Lan Zhan looks at him for another moment, searching his face. It feels like he’s poised on that narrow beam, about to jump, waiting to find out what will greet him. “Yes,” Lan Zhan says. “Yes, Wei Ying, always.”

Wei Wuxian lets out a stuttering breath and dives into Lan Zhan's arms. They reach out to catch him, close around him. He puts his hand over Lan Zhan's heart to feel the steady beat, and then he finally looks up.

Lan Zhan looks back at him, serious and soft. No one else looks like this. No one in all the world has ever looked at him like this. Wei Wuxian may not be certain of much, but he's certain of this.

"I love you," Lan Zhan says, steady and solemn.

Wei Wuxian lets out a little gasp and hides his face in his hands. “Will you kiss me?” he asks, muffled, peeking out through his fingers.

Lan Zhan blinks, and then tucks a strand of hair behind Wei Wuxian's ear. "Is that something you want?" he asks, and Wei Wuxian nods wildly. A little smile and then a finger tilting his chin up. Then the warmth of Lan Zhan, and the softness of his lips.

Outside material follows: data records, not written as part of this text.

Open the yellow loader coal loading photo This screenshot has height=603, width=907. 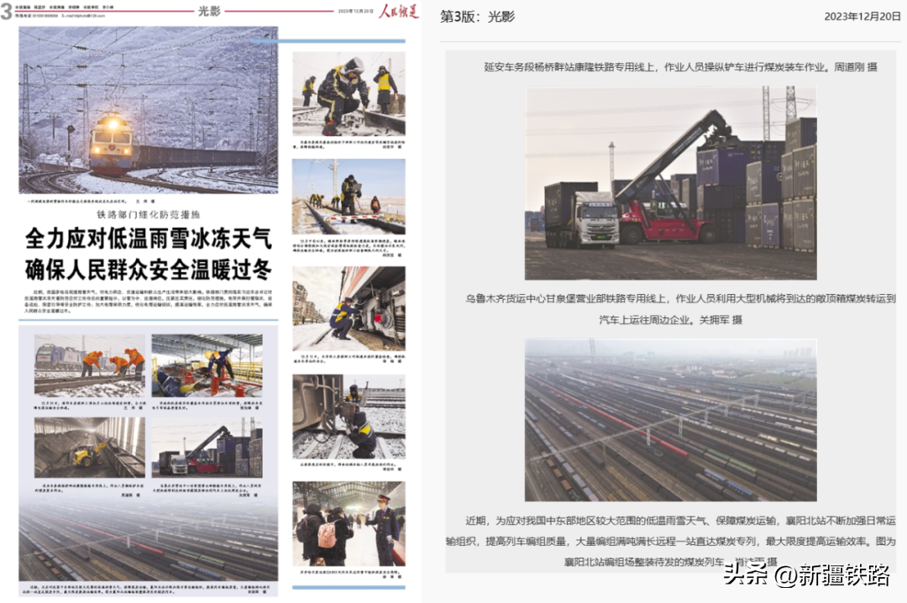point(89,448)
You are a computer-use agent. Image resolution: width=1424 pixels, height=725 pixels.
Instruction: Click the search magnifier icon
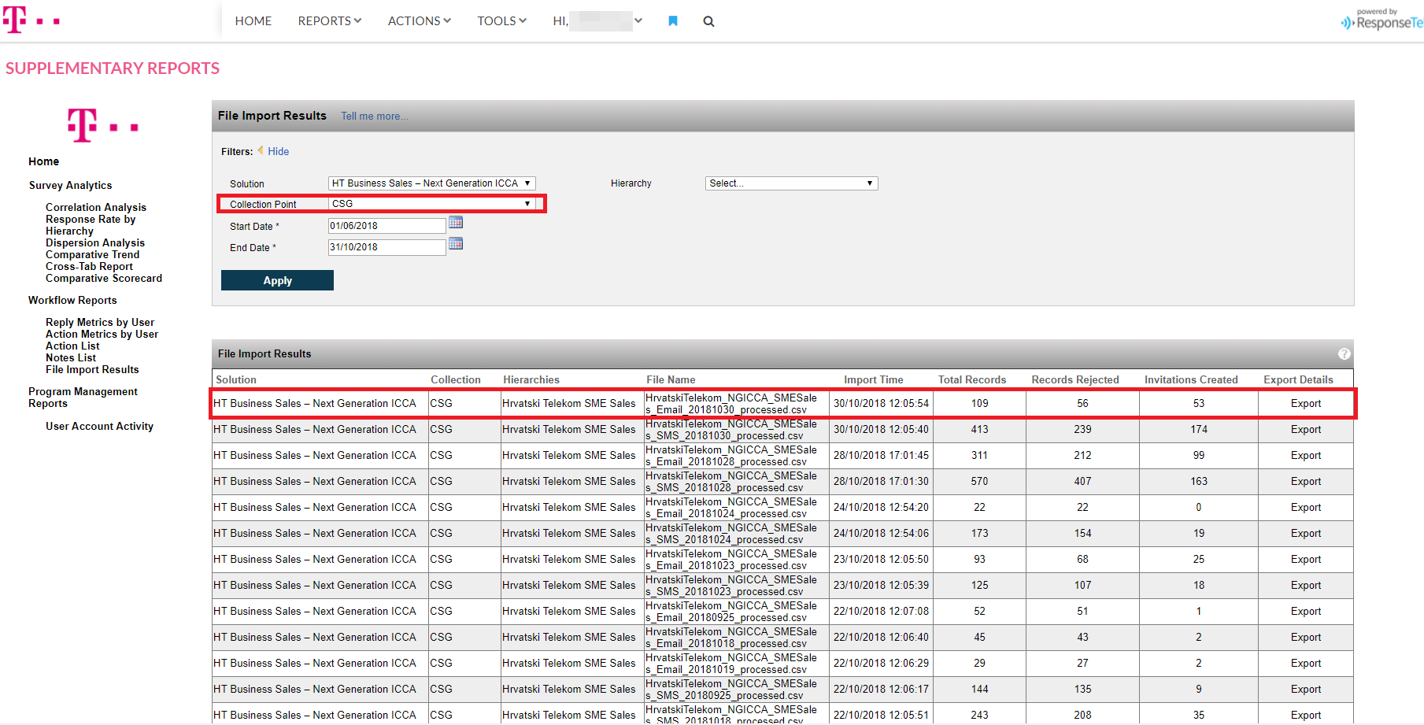pyautogui.click(x=708, y=21)
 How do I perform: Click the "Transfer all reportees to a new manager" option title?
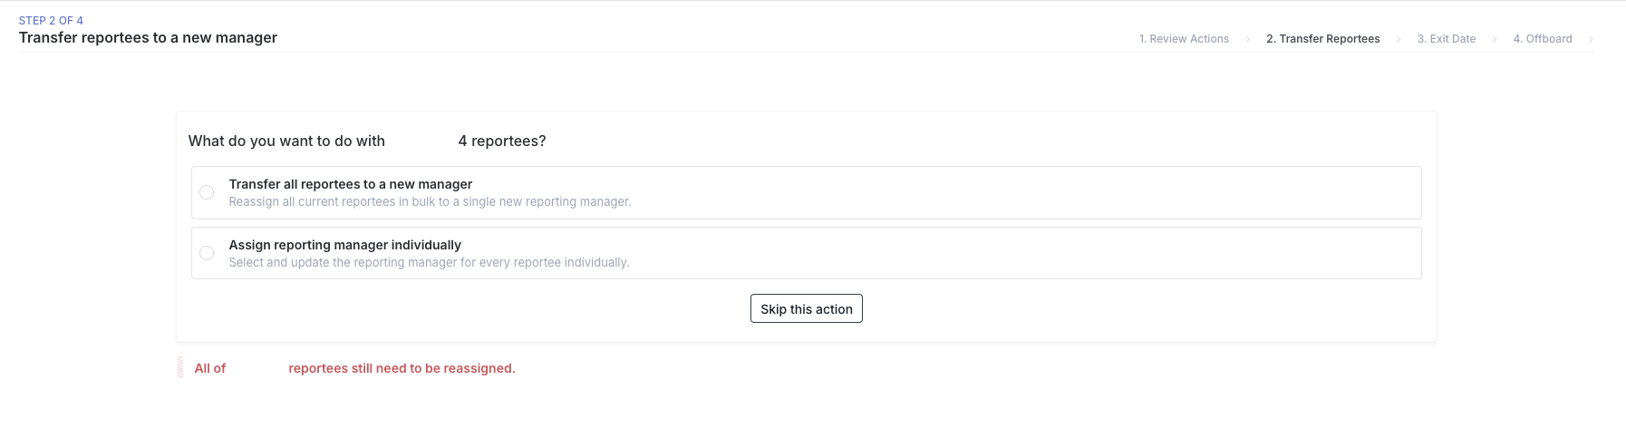click(x=350, y=184)
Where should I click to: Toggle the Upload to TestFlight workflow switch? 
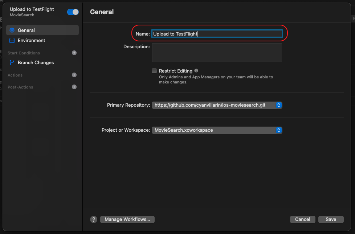point(73,12)
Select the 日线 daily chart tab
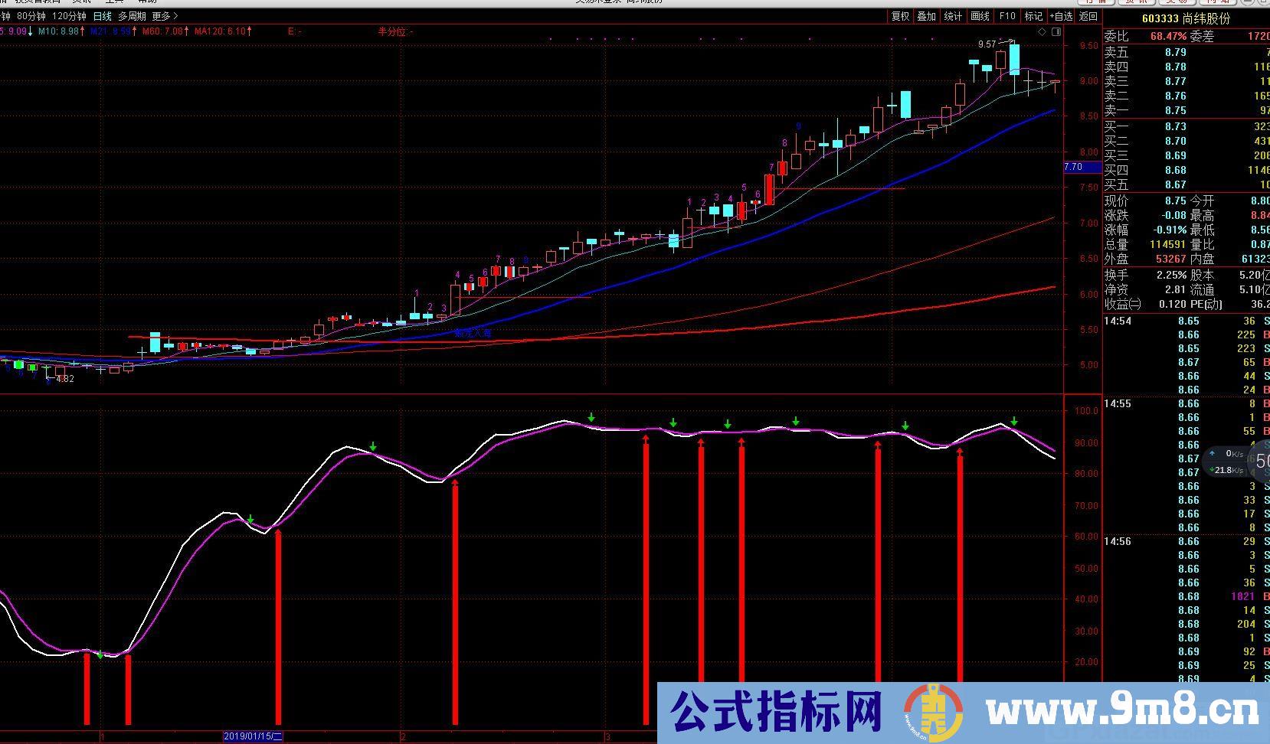This screenshot has width=1270, height=744. (102, 16)
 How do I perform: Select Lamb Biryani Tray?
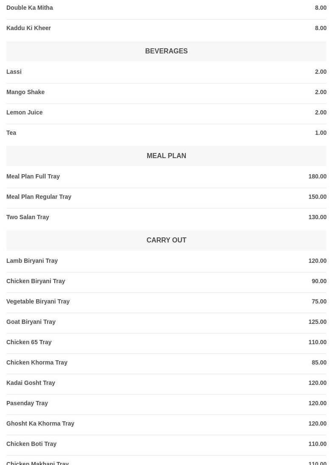click(32, 261)
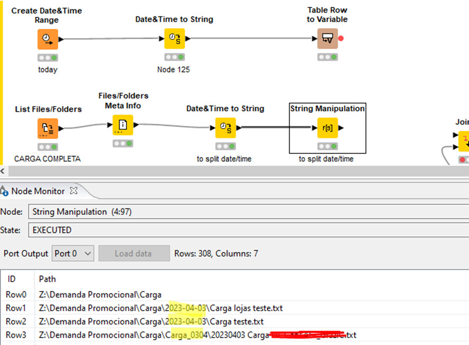The width and height of the screenshot is (469, 345).
Task: Close the Node Monitor tab
Action: pyautogui.click(x=74, y=190)
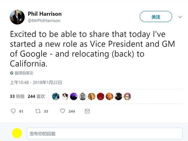The image size is (188, 141).
Task: Open the 33 转推 retweets list
Action: point(17,96)
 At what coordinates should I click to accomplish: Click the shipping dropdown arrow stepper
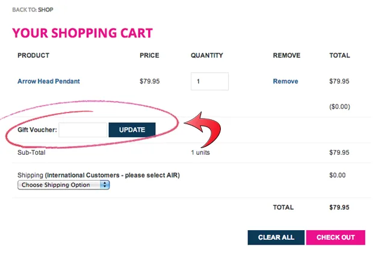[x=106, y=185]
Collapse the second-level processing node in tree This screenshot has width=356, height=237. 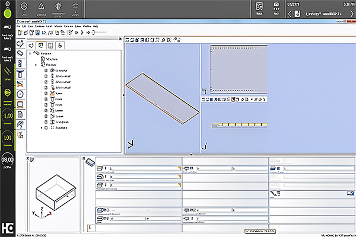pyautogui.click(x=36, y=65)
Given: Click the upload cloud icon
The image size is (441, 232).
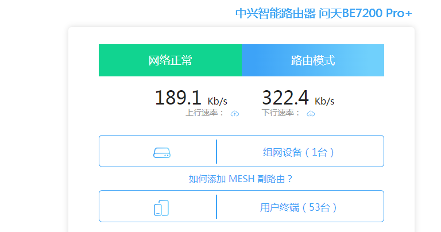Looking at the screenshot, I should [235, 114].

It's not a gentle kiss at all. It's fierce and yearning, and in it Wei Wuxian feels all of the emotions which Lan Zhan has been holding back since that summer evening when his husband was cursed. He gasps and clings to Lan Zhan and promises himself that he won't ever let go again.

When he expresses this sentiment out loud, Lan Zhan says, "Hm. That may present some practical difficulties," so Wei Wuxian gasps again, this time in outrage.

"Be kind to me!" he splutters. "I can't believe you."

"I'm always kind to you," Lan Zhan says, unbothered.

Wei Wuxian sobers abruptly. He thinks of his talk with Lan Qiren, and the answer he gave. That Lan Zhan is happiest when he's trusted to follow his clever mind and his deep and loving heart. "You are," he says seriously. "Lan Zhan. I promise I’ll always come home, if you'll always greet me."

"Yes," Lan Zhan agrees and then pulls Wei Wuxian in for another kiss.


When Wei Wuxian wakes, he blinks at the ceiling for a moment before he remembers that he's in the Jingshi and the warm weight draped over him is Lan Zhan. He lies under the blue silk quilt and allows himself to want to be here, and be satisfied with wanting. He’s not envious of that other Wei Ying, the one that maybe never existed except in his imagination. Last night, when he explained everything to Lan Zhan, Lan Zhan laughed and then told him that if he ever wanted to hear the real stories, he’d be happy to tell them.

Maybe he will, when the ache has truly faded. Maybe they’ll sit with the rabbits and Lan Zhan will pet Wei Wuxian’s hair and tell them about the other ways they were happy together. Maybe someday the curse's hold on him will fade, or the doctor and Lan Zhan will figure out the trigger. But it doesn't matter. In the end, nothing has truly been broken, just remade in a different shape.

He takes a deep breath and lets it out, smiling up at the ceiling.  

Lan Zhan stirs and then rises up on one elbow, looking at Wei Wuxian for a long moment, reassuring himself that this is real. He looks so soft and quiet like this, in the morning light. The way no one else has seen him.

"Ah, Lan Zhan," Wei Wuxian says, the words spilling out of him. He feels his face split into a grin, light bursting through every pore of his being. He sees Lan Zhan's fond look in return, the way they fit together in the quiet bed. He will be happy here. They will remake happiness together, once again. Even now he can't stop smiling, can't help reaching up to trace the elegance of Lan Zhan's lovely mouth. Can't do anything but say, "Lan Zhan, Lan Zhan, listen, I love you."